*** Supplied text ***
Hello and welcome to a new episode by Flyboys
Aviation! Today’s episode is about aircraft groundings. The recent grounding of the 737
MAX has sent shockwaves throughout the world. How can such a modern and sophisticated airliner
be unsafe? When we look back, we can see that this is not the first grounding of a jetliner
in history. Let me take you back in time to discuss a few others. In the late 1940s aircraft manufacturers were
still hesitant to develop jet-powered airliners. It was believed they would be too unreliable
and too fuel-inefficient. De Havilland disagreed with this and started the development of the
world’s first operational jetliner: the de Havilland Comet. They were really breaking
new ground with their design. As a result of this the airframe was very extensively
tested before it was put into service in the early 1950s. All seemed well, but 1954 proved
to be a pivotal year. Two Comets crashed under similar circumstances in that year. As a result
of this, the airworthiness certificate of the aircraft was revoked and all of them were
grounded. It later turned out that the effects of metal fatigue were not entirely understood.
Repeated cycles put extensive pressure on the fuselage, especially the bolts and rivets.
Enough to rip open the skin of the aircraft mid-flight, which caused the two crashes.
*** Dataset content ***
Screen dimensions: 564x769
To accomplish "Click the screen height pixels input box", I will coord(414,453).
***
*** Dataset content ***
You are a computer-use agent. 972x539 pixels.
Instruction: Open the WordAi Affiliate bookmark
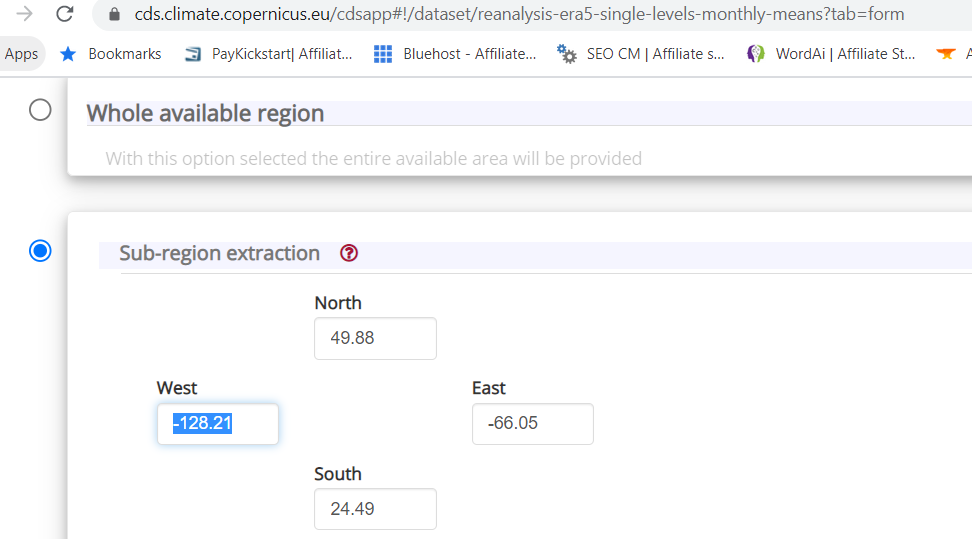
***
> Given task
Can you carry the aircraft groundings script forward from its final sentence? The material plays no part here.

> Result
Its reputation was ruined, and the sales of the aircraft never fully recovered after this. Had it not been for the costly lessons that
were learned back then the aircraft manufacturers that stepped in later, Boeing and Douglas,
would probably have had the same issues. The McDonnell Douglas DC-10, that first flew
in 1970, was also grounded once during its lifetime. In 1979 American Airlines flight
191 crashed after the nr. 1 engine had separated from the aircraft. American Airlines had removed
the engine and pylon during routine maintenance. They removed the engine and pylon as a single
unit instead of separately, as was advised by McDonnell Douglas. The forklift they used
for this procedure was placed incorrectly. As a result of this the engine pylon was damaged.
This caused metal fatigue that slowly developed until flight 191. The FAA suspended the type
certificate of the DC-10 two weeks after the crash. This resulted in a temporary worldwide
grounding of the DC-10. The aircraft’s reputation suffered heavily because of this. Although,
looking back, the aircraft was a successful venture for the manufacturer. The Concorde was also a product of that era.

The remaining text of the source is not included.